Wade Jackson, a young aspiring writer from a Newfoundland outport, meets Rachel van Hout while at university in St. John’s and falls in love with her. Little does he know how much the van Hout family will change his life. As he gets to meet Rachel’s three sisters and their parents Hans and Myra, he comes to see how dysfunctional they are. The daughters are all damaged souls: Gloria is hypersexual and has had a spate of broken marriages; Gloria is addicted to drugs provided by her husband Fritz; Bethany is an anorexic who has made several suicide attempts; and Rachel is hyperlexic, obsessively reading Anne Frank’s Het Achterhuis, and hypergraphic, obsessively writing a diary in a secret language. Wade accompanies Rachel to South Africa and it’s then that more and more family secrets are revealed, most with Hans at the centre.

The point of view alternates between Wade, Rachel, Rachel’s encoded diary entitled “The Arelliad” written in both prose and poetry, and Hans’ “The Ballad of Clan Van Hout”, a poetic family history which he composes and recites to his daughters. Reading “The Arelliad” is sometimes frustrating because much is left unexplained. Who, for example, is “Shadow She, the also-Anne”? The ballad is also confusing because Hans’ version of events changes and it is difficult to know what to believe. It does, however, provide great insight into Han’s mind and personality.

Characterization is a strong element in the novel. All major characters emerge as distinct.
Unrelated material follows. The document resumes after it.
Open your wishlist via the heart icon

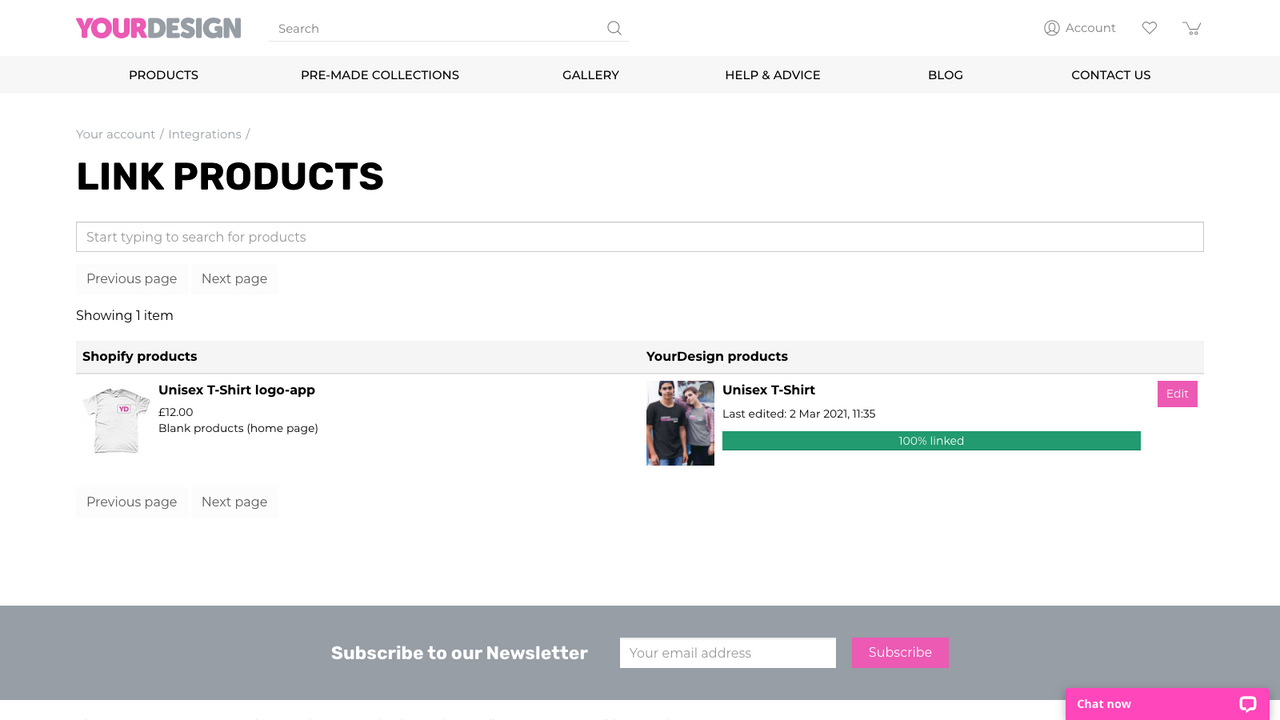(1149, 28)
The four sisters, for instance, cannot be confused. They often seem to behave in illogical ways, but all is eventually explained. Rachel’s secret is the last to be uncovered, though I did guess the nature of it. Certainly the last great revelation explains Rachel’s obsessions. In case the reader is uncertain as to why she occasionally writes in poetic form, Johnston outlines his reasoning in the Author’s Note at the end of the book.

Hans will remain for me one of literature’s great villains; more than once I thought of Iago in Shakespeare’s Othello. He is full of self-pity: “I’m not the star that I should be because so many worker bees have spent their lives opposing me . . . the great held back by also-rans.” He doesn’t love his wife, pretending to “adore the woman who so loudly snores, the aging face, the greying head I cannot bear to touch in bed.” He wishes he “could have another wife” but “I would not sully with divorce what matters most – my name of course.” He’s a racist who said “’that the blacks were uncivilized and impossible to educate, so they should never be allowed to vote or to mix with whites.’” He is a master manipulator who accepts no blame for even his most despicable of behaviour. Some of his comments in his ballad left me speechless. Yet the reader, like Rachel, will ask, “Was it the sum of his experience that made [him] what he was, or some mechanism in his brain, some defect in his DNA?”
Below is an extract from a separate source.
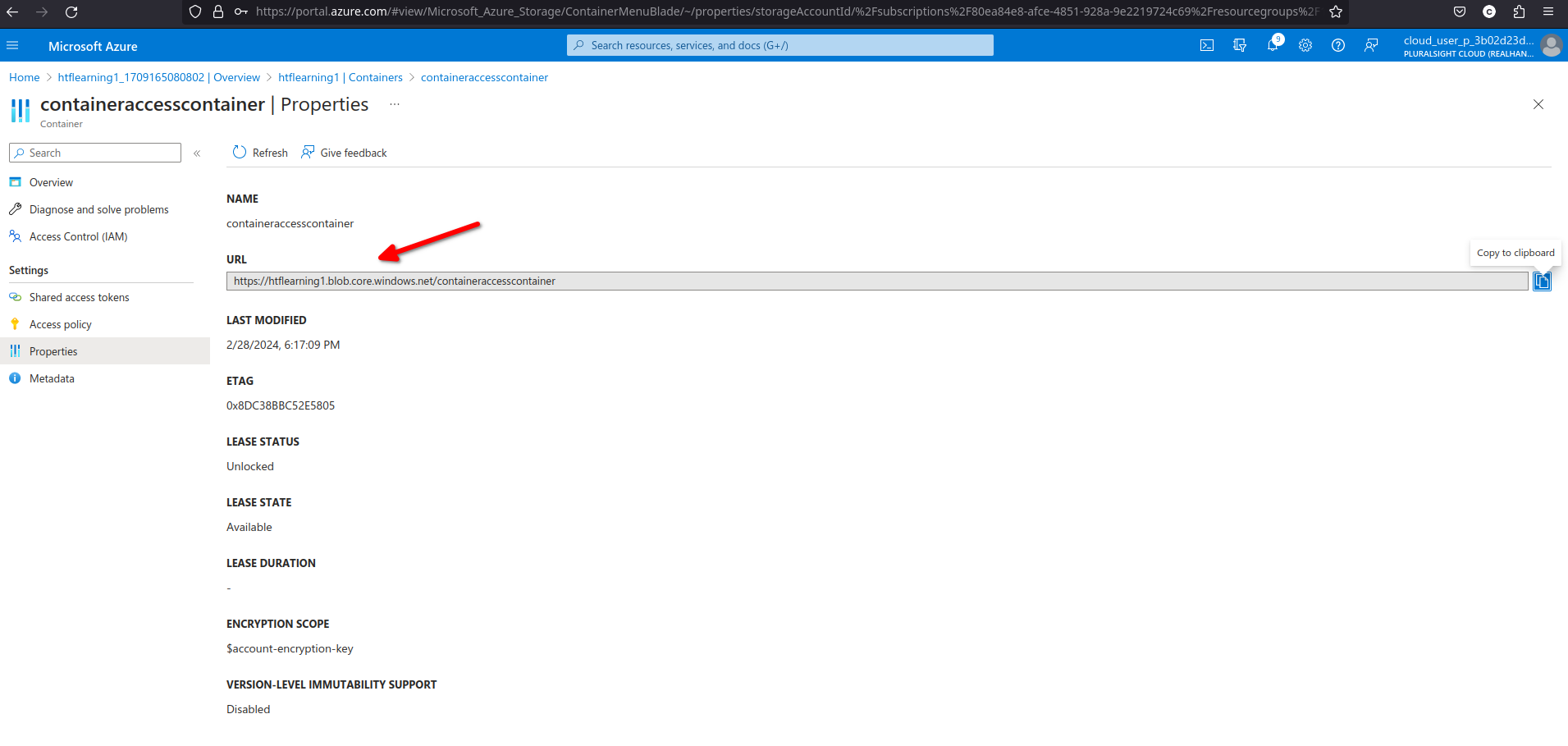The width and height of the screenshot is (1568, 746).
Task: Open Access policy settings
Action: pos(60,324)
As the title indicates, the book examines right and wrong. Hans argues that right and wrong change over time, “The rules are endlessly revised.” Decisions made by several people at different times in the novel inspire one to consider if a wrong can be a right in certain circumstances. In order to survive, for instance, is it right to commit a wrong? As the author admits, he doesn’t offer answers to the questions it poses, but book clubs will find much to debate.

At over 550 pages, the book is lengthy. At first the revelations come slowly but then I wondered what other secrets would be revealed. I was even starting to think that the book was becoming almost unbelievable. Then the Author’s Note clarifies that the novel is based on people and events in his life. I was astonished by what Johnston discloses and by his bravery in doing so.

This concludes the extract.